**** Data shown
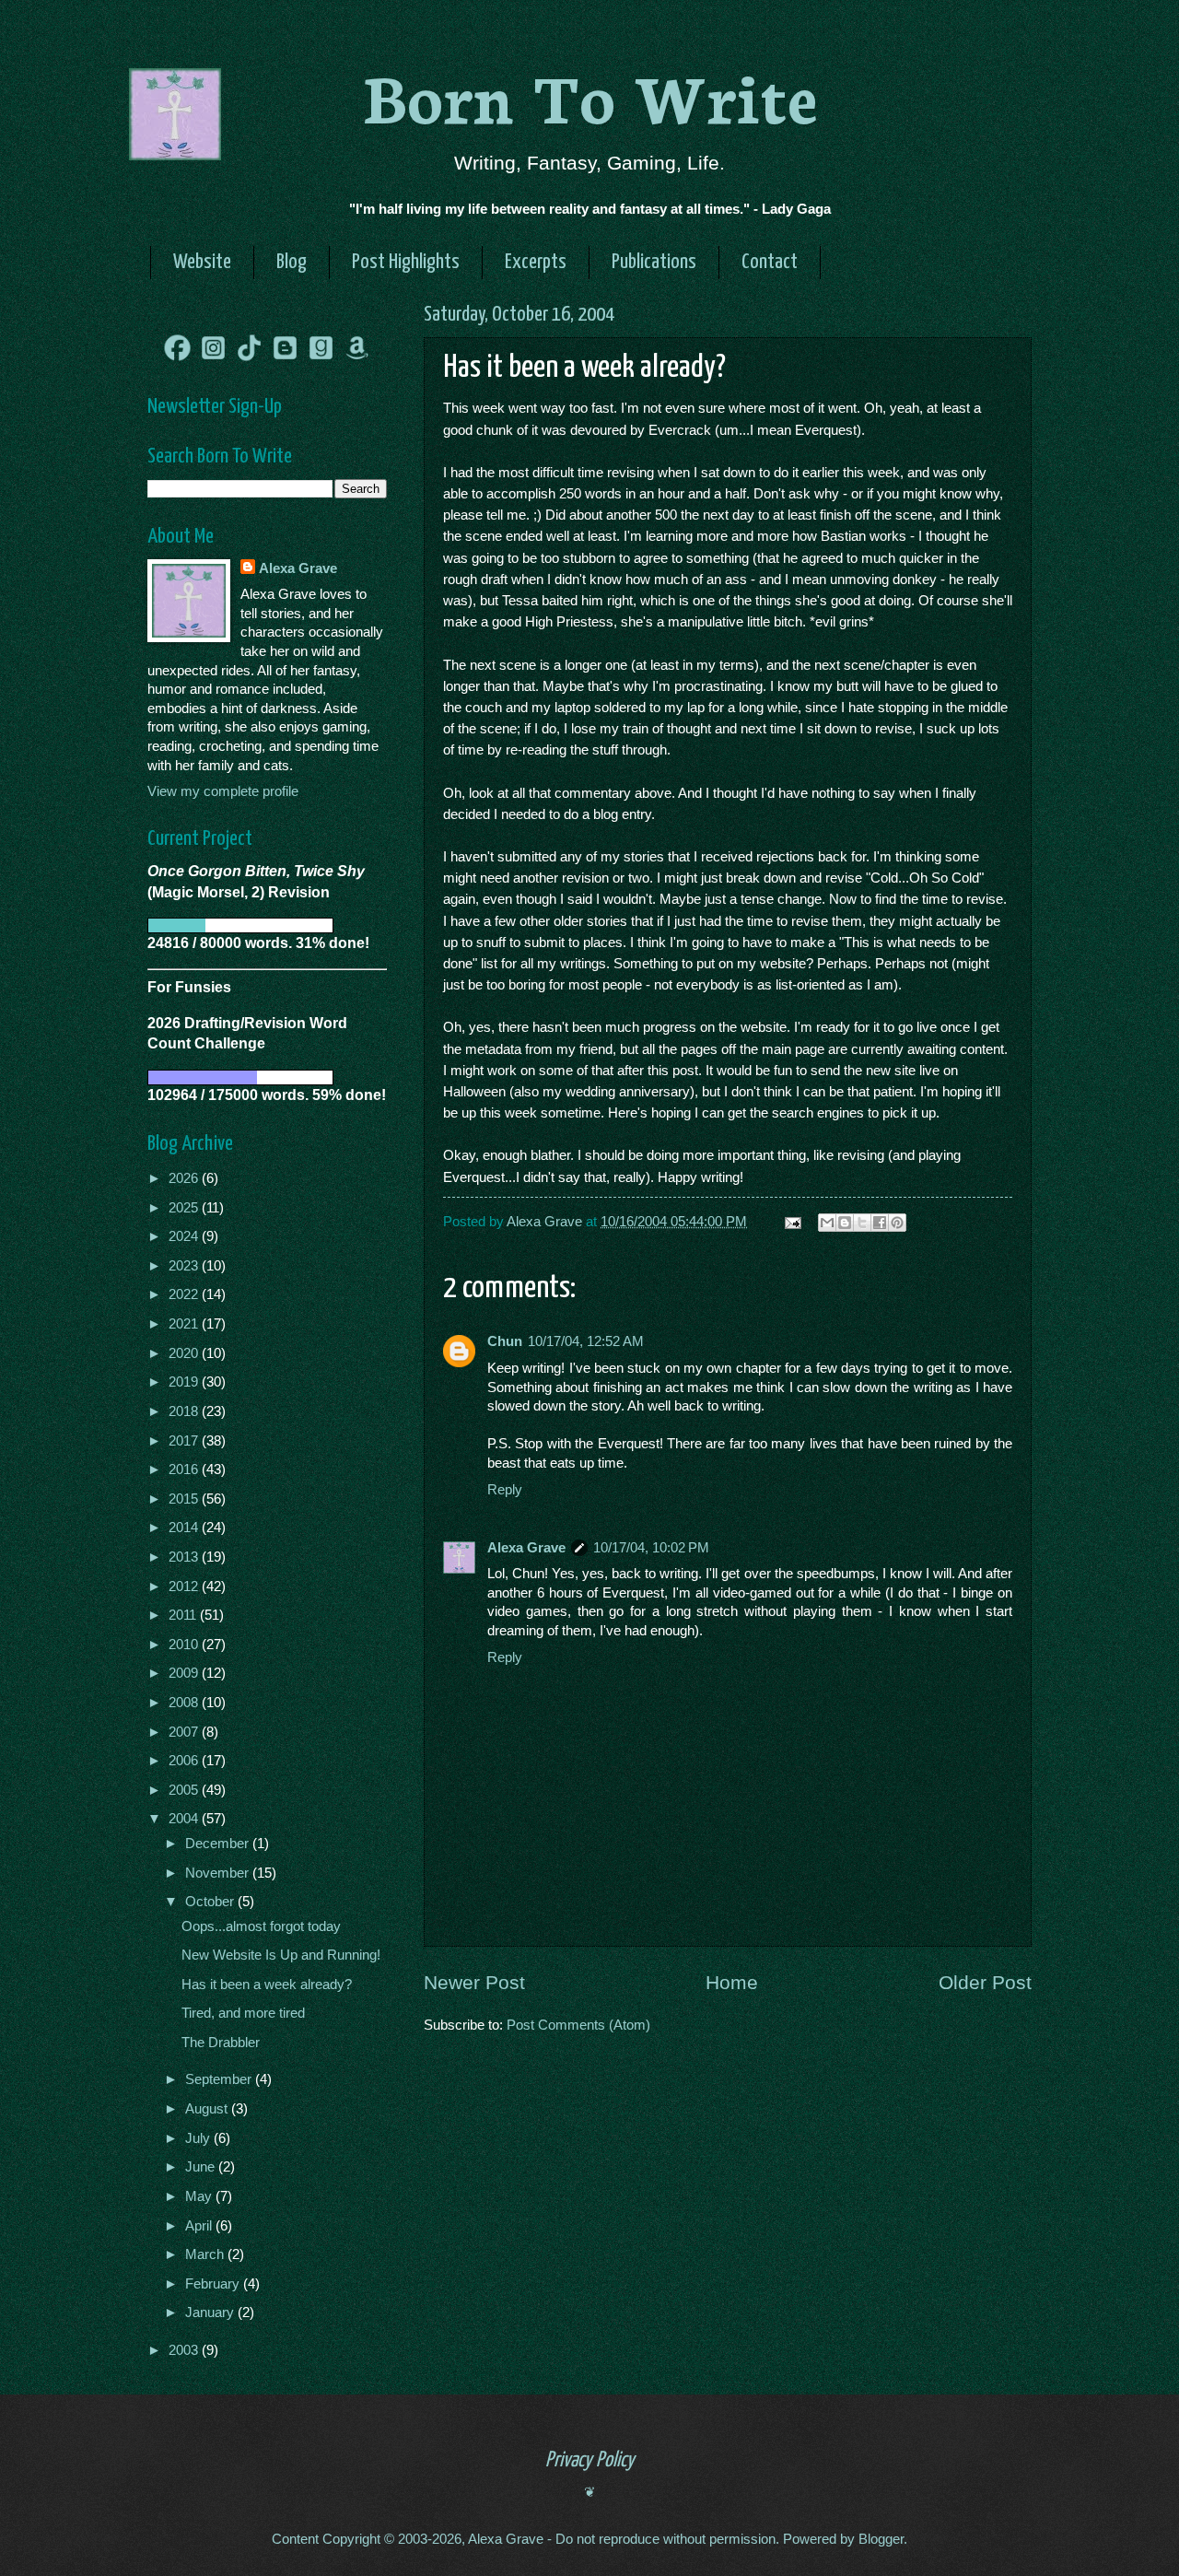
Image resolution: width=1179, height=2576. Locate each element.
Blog (291, 262)
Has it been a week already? (266, 1984)
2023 (185, 1266)
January (211, 2312)
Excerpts (535, 262)
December (218, 1843)
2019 (185, 1382)
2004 (185, 1818)
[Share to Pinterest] (897, 1222)
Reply (504, 1489)
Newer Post (474, 1982)
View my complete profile (222, 791)
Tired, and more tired (243, 2013)
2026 (185, 1178)
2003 (185, 2350)
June (201, 2167)
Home (732, 1982)
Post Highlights (406, 262)
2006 (185, 1760)
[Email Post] (790, 1221)
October (211, 1901)
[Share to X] (862, 1222)
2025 (185, 1207)
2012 (185, 1586)
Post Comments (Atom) (578, 2025)
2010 (185, 1644)
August (208, 2109)
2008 (185, 1702)
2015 (185, 1499)
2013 (185, 1557)
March (206, 2254)
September (220, 2079)
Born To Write (590, 94)
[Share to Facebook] (879, 1222)
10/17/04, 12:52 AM (586, 1341)
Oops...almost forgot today (261, 1926)
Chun (504, 1341)
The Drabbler (220, 2042)
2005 (185, 1790)
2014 (185, 1527)
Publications (654, 262)
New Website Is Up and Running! (280, 1955)
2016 (185, 1469)
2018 (185, 1411)
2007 (185, 1732)
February (214, 2284)
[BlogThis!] (844, 1222)
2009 (185, 1673)
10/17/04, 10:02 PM (651, 1547)
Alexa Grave (526, 1547)
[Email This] (827, 1222)
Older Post (985, 1982)
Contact (769, 262)
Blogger (881, 2539)
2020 (185, 1353)
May (200, 2196)
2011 (184, 1615)
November (218, 1873)
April (200, 2226)
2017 (185, 1441)
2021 (185, 1324)
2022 (185, 1294)
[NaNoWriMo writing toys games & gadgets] (267, 925)
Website (202, 262)
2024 (185, 1236)
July (199, 2138)
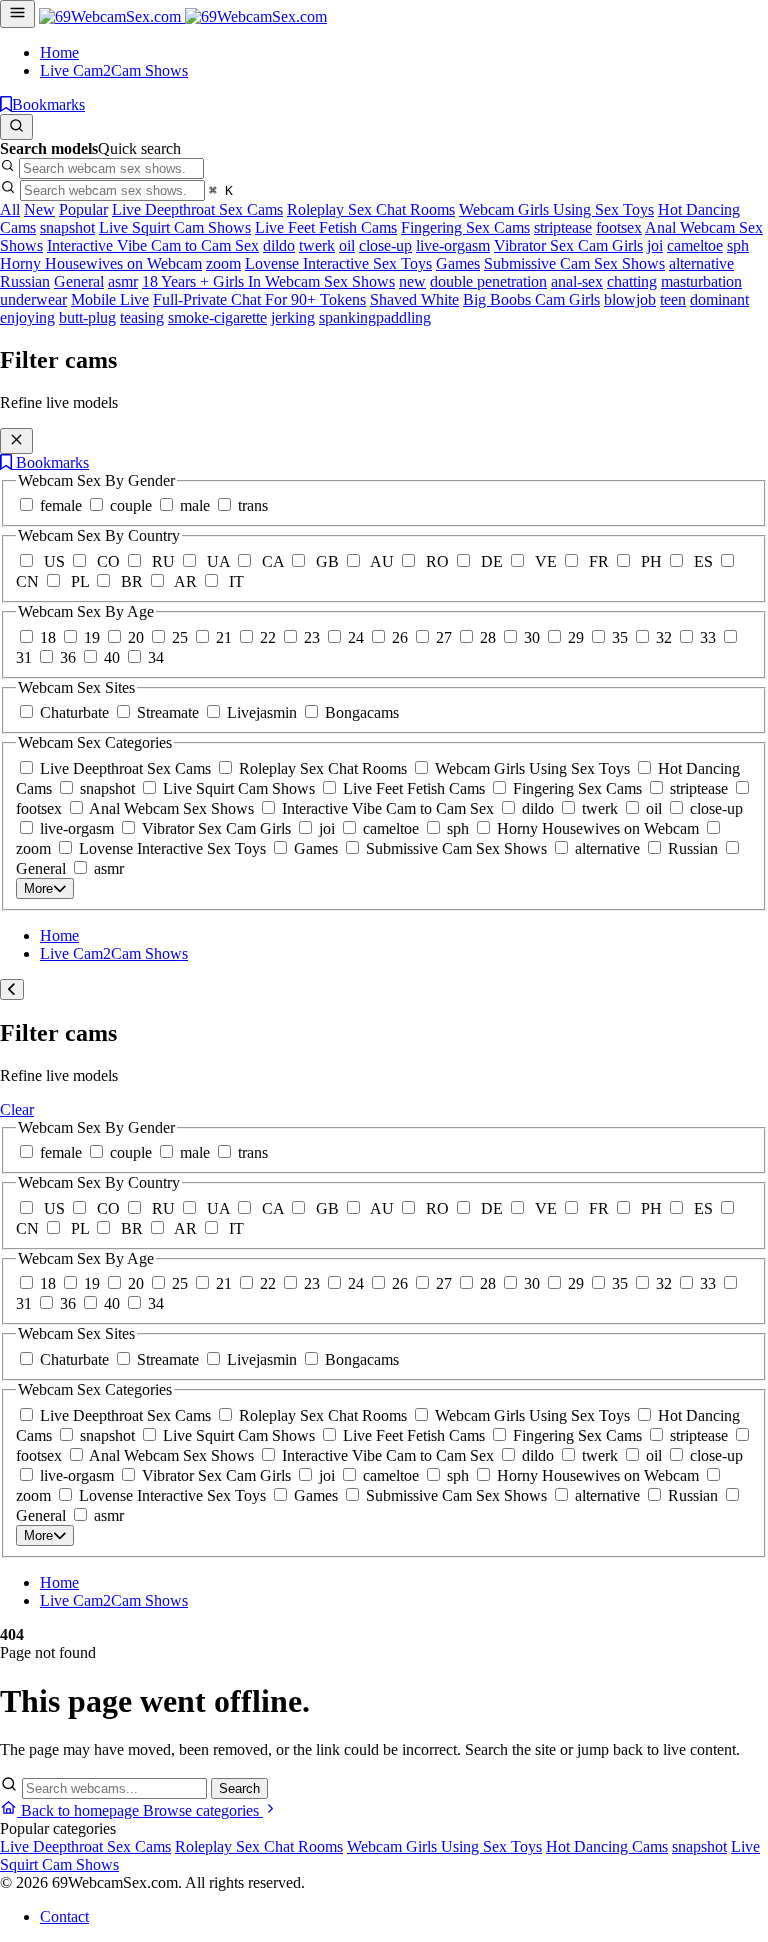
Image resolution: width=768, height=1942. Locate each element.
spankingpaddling (375, 317)
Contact (64, 1916)
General (79, 281)
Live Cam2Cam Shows (114, 70)
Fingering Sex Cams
********
## What you should do
Repeat exactly the lines above from the one with "[Share to Facebook] (879, 1222)" up to and including the one with "February (214, 2284)". No other line belongs in the reply.

## Answer space
[Share to Facebook] (879, 1222)
10/17/04, 12:52 AM (586, 1341)
Oops...almost forgot today (261, 1926)
Chun (504, 1341)
The Drabbler (220, 2042)
2005 (185, 1790)
2014 (185, 1527)
Publications (654, 262)
New Website Is Up and Running! (280, 1955)
2016 (185, 1469)
2018 (185, 1411)
2007 (185, 1732)
February (214, 2284)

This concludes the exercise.